Après la diffusion de l'épisode "Sermon on the ‘Mount", une porte-parole de la Maison Blanche a fustigé, jeudi, une série qui "n'est plus pertinente depuis plus de 20 ans et se maintient à grand-peine avec des idées sans inspiration dans une tentative désespérée d'attirer l'attention".

South Park se porte en réalité comme un charme : Matt Stone et Trey Parker viennent de conclure un accord de 1,5 milliard de dollars avec Paramount pour diffuser la série pendant cinq ans.

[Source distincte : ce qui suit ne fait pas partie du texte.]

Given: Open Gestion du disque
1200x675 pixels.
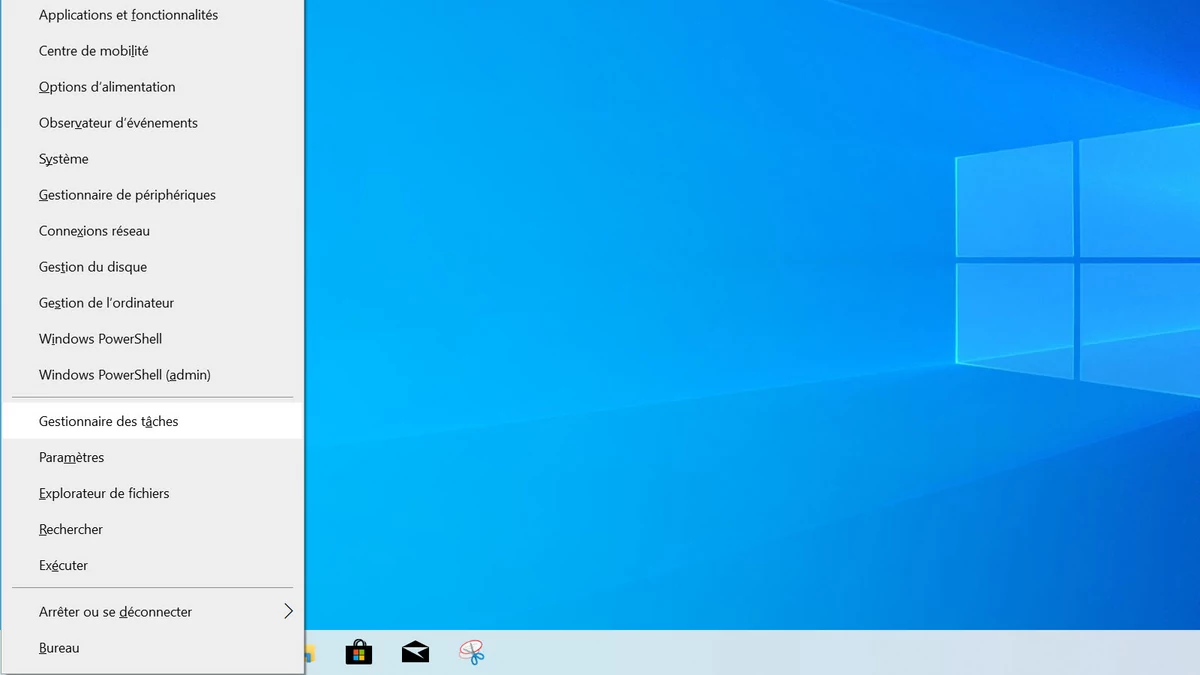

Ce deal intervient cependant alors que le studio traverse une mauvaise passe. Paramount est pointé du doigt par la gauche américaine pour une série de décisions visant, selon elle, à amadouer le tempétueux milliardaire pour finaliser une fusion avec la société de production Skydance. Début juillet, Paramount a soldé un contentieux judiciaire avec Donald Trump concernant le montage d'une interview de Kamala Harris par CBS, puis annoncé la fin de l'émission "The Late Show with Stephen Colbert", dont l'animateur est très critique du président américain.

Un contexte que South Park, à la pointe du combat pour la liberté d'expression, ne s'est pas privé de rappeler dans son épisode. "Vous avez vu ce qui est arrivé à CBS ? Eh bien, devinez qui est propriétaire de CBS ? Paramount ! Vous voulez vraiment finir comme Colbert ? Vous devez arrêter d'être stupides. Fermez-la, ou on va se faire bannir, bande d'idiots !", lance le personnage de Jésus, envoyé par Trump au spectacle de fin d'année d'une école élémentaire car "ça fait partie de l'accord avec Paramount".

Allusions à l'affaire Epstein

Au-delà de l'humiliation subie par Donald Trump, certains commentateurs voient dans ces extraits un problème politique pour le président américain.

"La liste Epstein ? On va encore parler de ça ?", s'énerve son personnage dans la scène où il tente de coucher avec le diable, allusion limpide à l'affaire d'exploitation sexuelle de mineurs impliquant cette figure de la jet-set new-yorkaise qui s'est suicidée en prison en 2019. 

L'affaire a rebondi le 7 juillet quand le gouvernement américain a dit ne pas avoir de preuve de l'existence d'une liste secrète de clients du riche financier. Des propos qui ont suscité la colère de figures du mouvement MAGA de Donald Trump, persuadées depuis des années que les autorités protègent des personnalités de premier plan impliquées dans ce dossier.

Dix jours plus tard, le Wall Street Journal a enfoncé le clou avec la publication d'une lettre salace de Donald Trump adressée à son "ami" Jeffrey Epstein. Dans l'embarras, le président américain a porté plainte pour diffamation contre le quotidien des affaires, propriété du magnat des médias Rupert Murdoch, et tente désespérément depuis de détourner l'attention en multipliant des accusations contre l'ancien président Barack Obama, décrit en "chef de gang" ayant fomenté "un coup d'État".

Selon Politico, l'épisode de South Park est "le dernier signe en date que Trump a perdu le contrôle du récit autour de Jeffrey Epstein" rappelant que sa base continue de réclamer des comptes après ses promesses de transparence. "En 2024, Trump semblait maîtriser l'art de communiquer avec ce groupe en plein essor de jeunes américains désabusés évoluant sur Internet. Aujourd'hui, nous constatons que son contrôle sur ces espaces a ses limites [...] et qu'il commence à ressembler à tant d'autres politiciens".

Très actif sur son réseau Truth social, Donald Trump n'a pas encore réagi personnellement à sa caricature dans South Park. "On est vraiment désolés", a pour sa part commenté Trey Parker, le co-créateur de la série. Évidemment, c'était encore une blague.